2 Eylül 2009 Çarşamba

Taraftar Etkisi


Seyircisiz oynama cezalarını hiç sevmem. Sporun doğasına aykırı bir kere! Seyircisiz oynanan maçları izlerken aklıma, klasik futbol karşıtı söylemlerden biri olan “ 20 adam bir topun peşinde koşturuyor sizde onları izliyorsunuz” geliyor. Üstüne üstelik çok kızdığım bu lafa hak veriyorum. Gerçekten, kimse izlemiyorsa, boşuna koşturuyorlarmış gibi geliyor. Yani taraftar eksikse spor da eksik.

Oyuna eşlik eden, maçın heyecanını seslerle yansıtan, sevinci üzüntüyü takımıyla paylaşan, coşkusuyla misafir takımı bile motive edebilen bir topluluktan söz ediyoruz. Dolaylı yollardan da olsa, tüm sporların gerçek sponsoru da seyirciler zaten. Fakat bazen bir taraftar topluluğu, tuttuğu takıma zarar da verebiliyor. Bu tip taraftara birçok örnek verilebilir, ama en iyi örneği Diyarbakırspor oluşturuyor.

Diyarbakırspor her zaman ligin etkili takımlarından bir tanesi olmuştur. Olmadık maçlardan çıkardıkları puanlarla, çıktıkları zorlu deplasmanlardan aldıkları galibiyetlerle, sürpriz sonuçlar alan bir takımdır. Aynı başarılarını iç saha maçlarında da sürdürebilseler, ligin başarılı ekiplerinden biri olurlardı. Ancak istatistiklere bakarsak, kendi sahalarında başarısız olduklarını görüyoruz. Çünkü genelde iç saha maçlarını, aldıkları saha kapatma, seyircisiz oynama gibi cezaları ödeyerek harcamak zorunda kalıyorlar. Üstelik maddi durumu çokta iyi olmayan bir kulüp olarak bir sürü para cezası da ödemek zorunda kalıyorlar.

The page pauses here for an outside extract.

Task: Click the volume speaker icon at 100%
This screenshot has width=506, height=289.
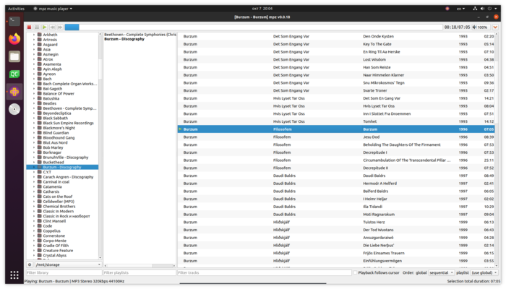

Tuttuğu takıma zarar vermek konusunda Diyarbakırspor’un taraftarı üstüne taraftar yok. En son icraatları da Fenerbahçe maçını kaybettirmek oldu. Diyarbakır, iyi oynamasa bile maça iyi başlamıştı. (Pas trafiği konusunda da ligdeki birçok takımdan daha üstün durumdalar.) Biraz şansın da yardımıyla öne geçmişti. Üst üste birkaç gol pozisyonu da yakalayıp, havaya girmişti. Gökhan Gönül’ün attığı muhteşem golden sonra bile oyundaki dengeler bozulmamıştı. İkinci yarıda maç kilitli bir şekilde sürerken taraftar sahneye çıktı. (umarım bu, tahmin ettiğimiz gibi, birkaç provokatörün işidir.) Sahaya atılan yabancı maddeler, oyunun durması, Diyarbakırsporlu oyuncuların taraftarı sakinleştirmeye çalışması derken, konsantrasyon falan kalmadı. Daha kaliteli oyunculardan kurulu Fenerbahçe bu boşluktan yararlanıp, iki pasla golünü attı. Bir iç saha maçı daha böylece kaybedilmiş oldu. Üstüne birde saha kapatma, para ve seyircisiz oynama cezaları geldi. Aslında bu öyle bir durum ki bilet gelirini göz ardı edersek, bu cezalar Diyarbakırspor’un iç saha performansını artırması açısından iyi bile oldu diyebiliriz.